Opponents of the expansion then appealed the decision to the Oregon Land Use Board of Appeals, which returned a decision in June.

What did LUBA say?

Opponents of the expansion pointed to three different alleged faults or “assignments of error” in the city council’s process of allowing the decision.

Those three assignments of error included a total of seven direct points.

LUBA ruled in favor of the city and Walmart on six of those seven points, but remanded the final one to the city for additional review and consideration.

What did LUBA remand?

While it may only be one of seven points, the issue that LUBA returned to the city is a big one.

LUBA found that the city did not properly consider whether or not the city’s nonconforming use code applied to the expansion.

City of Hood River information on Wal-Mart remand

Information and links provided by the city of Hood River regarding the LUBA remand of the city's decision to allow a 30,00 sq ft expansion at the Hood River Wal-Mart.

[T]he city has adopted legislation, at HRMc 17.05, which provided that a nonconforming use is lost if discontinued for any reason for more than 12 consecutive months. Remand is necessary for the city to address the discontinuance issue … and adopt findings, presumably based on HRMC 17.05, that determine in the first instance whether Walmart’s vested right was lost through discontinuance.

How did LUBA arrive at its decision?

LUBA based its remand order largely on two prior cases: Fountain Village Development vs. Multnomah County and John Crosley vs. Columbia County.

Both cases cover the loss of vested rights through discontinuance or abandonment of a project, which in the instance of both cases was a rural residence on county property.

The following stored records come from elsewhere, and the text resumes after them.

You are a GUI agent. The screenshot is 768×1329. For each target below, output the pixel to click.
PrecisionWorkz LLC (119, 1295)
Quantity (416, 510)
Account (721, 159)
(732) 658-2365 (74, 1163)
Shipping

How is this case different from those two?

Both fountain village and Crosley dealt with counties, which have non-conforming use regulations applied through state law.

Oregon Revised Statutes section 215.103 (7)(a), which covers the alteration of non-conforming uses, states: “Any use described in subsection (5) of this section may not be resumed after a period of interruption or abandonment unless the resumed use conforms with the requirements of zoning ordinances or regulations applicable at the time of the proposed resumption.”

The city (correctly, as noted by LUBA) determined that ORS 215.103 did not apply to the Walmart expansion.

However, LUBA noted “that only begs the question: What authority does govern the question of discontinuance of the vested right claim by Walmart in the present case?

In approving the Walmart expansion, the city relied heavily on the case of Clackamas County vs. Holmes, which established common law doctrine on vested rights.

However, LUBA said the city did not consider the findings of Fountain Village and Crosley, which evolved out of the Holmes findings.

“{Discontinuance is potentially an issue under any application of the Holmes common law vested rights doctrine, even if no other legislation applies. As a refinement of that doctrine, Fountain Village and Crosley indicate that if the local government has adopted legislation governing discontinuance of a non-conforming use, that legislation will also apply to discontinuance of a vested right,” LUBA wrote in its remand decision.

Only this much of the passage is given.